Magazinrundschau - Archiv

Magyar Narancs

287 Presseschau-Absätze - Seite 1 von 29

Magazinrundschau vom 24.01.2023 - Magyar Narancs

Gedrucktes Buch oder E-Book? Für die Schriftstellering Orsolya Karafiáth ist das keine Frage: "Leser bevorzugen immer noch Bücher in Papierformat. Die Schriftstellerin Zszuzsa Tamás stellt hierzu fest: 'E-Books passen meiner Meinung nach nicht zur ungarischen Mentalität, denn wir möchten unsere Güter auch besitzen, in unseren Lieblingsbüchern blättern, an ihnen riechen. Es ist sehr selten, dass jemand bewusst nur Bücher im E-Format kauft.' Dies wird auch von der Statistik bestätigt, denn im Jahre 2021 machte der Umsatz von E-Books auf dem Büchermarkt lediglich 2,1 Prozent aus. Und weiter führt sie aus: 'Mein großer Herzschmerz mit den E-Books ist der Verlust der ersten Begegnung. Wenn ich einen neuen Menschen kennenlerne, forme ich meinen ersten Eindruck anhand seiner Bücherregale: Welche Bücher stehen wo? Wie werden sie 'gehalten'? Heutzutage täuscht der Eindruck. Du betrittst eine fremde Wohnung, fälschlicherweise wirst du denken, dass der Bewohner ungebildet ist, denn er hat keine Bücher, du drehst dich um und gehst, aber  vielleicht verpasst du die Beziehung deines Lebens.' Die eigene Bibliothek ist somit kein Luxus mehr, sondern ein wichtiges und unerlässliches Utensil für die Betonung der eigenen Bildung, der Kultur und der eigenen Position in der Gesellschaft. Ein Stück Identität."

..........

◆ Deine Aufgabe ◆
Gib den Absatz im Seitenauszug, der mit „Gedrucktes Buch oder E-Book?“ beginnt, als kurze Stichpunktliste wieder und behalte dabei seine wichtigsten Fakten bei.

◆ Datenzeilen ◆
..........

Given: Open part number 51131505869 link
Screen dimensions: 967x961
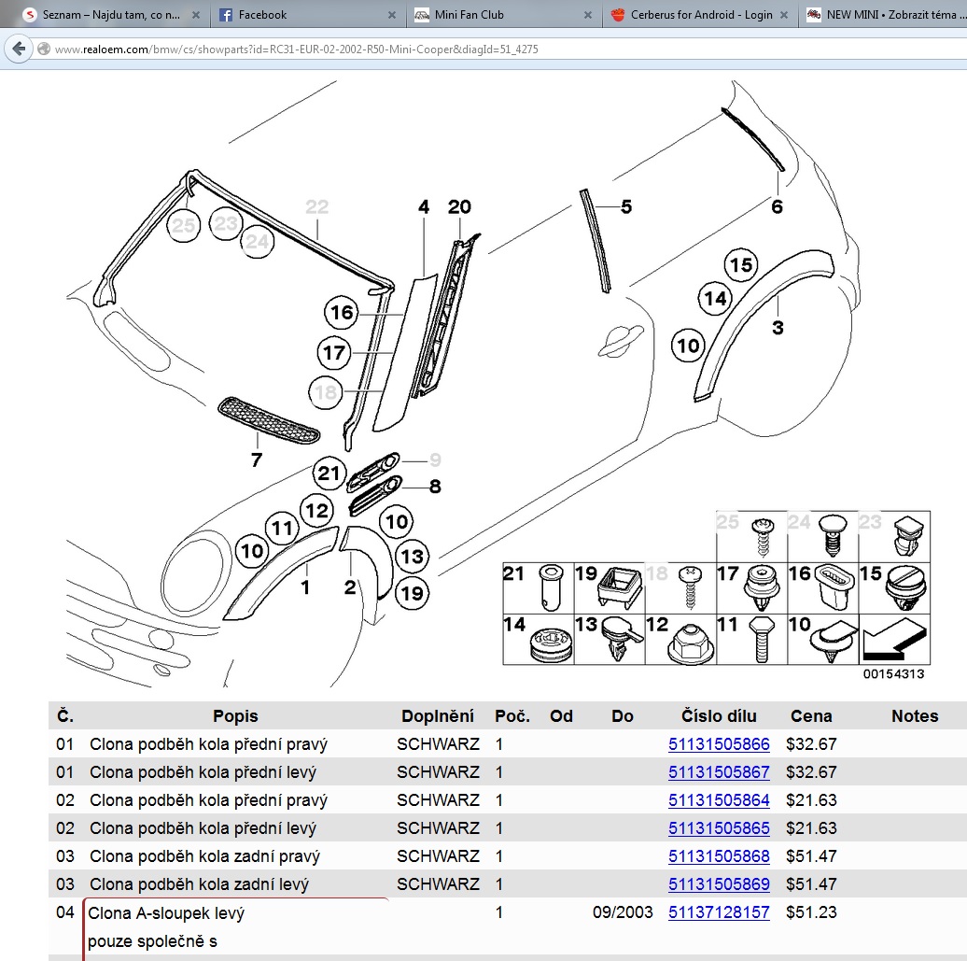Looking at the screenshot, I should pyautogui.click(x=719, y=883).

..........

◆ Richtige Antwort ◆
- Laut Orsolya Karafiáth bevorzugen Leser weiterhin Bücher in Papierform.
- Zszuzsa Tamás meint, E-Books passten nicht zur ungarischen Mentalität. Man wolle Bücher besitzen, in ihnen blättern und an ihnen riechen. Nur selten kaufe jemand bewusst ausschließlich E-Books.
- Die Statistik bestätigt das: 2021 lag der Anteil der E-Books am Umsatz des Büchermarkts bei nur 2,1 Prozent.
- E-Books nehmen die erste Begegnung: Den ersten Eindruck von einem Menschen gewinnt man an seinen Bücherregalen. Ohne sichtbare Bücher hält man jemanden womöglich fälschlich für ungebildet und verpasst vielleicht die Beziehung seines Lebens.
- Die eigene Bibliothek ist deshalb kein Luxus, sondern ein unerlässliches Mittel, um Bildung, Kultur und gesellschaftliche Stellung zu betonen. Sie ist ein Stück Identität.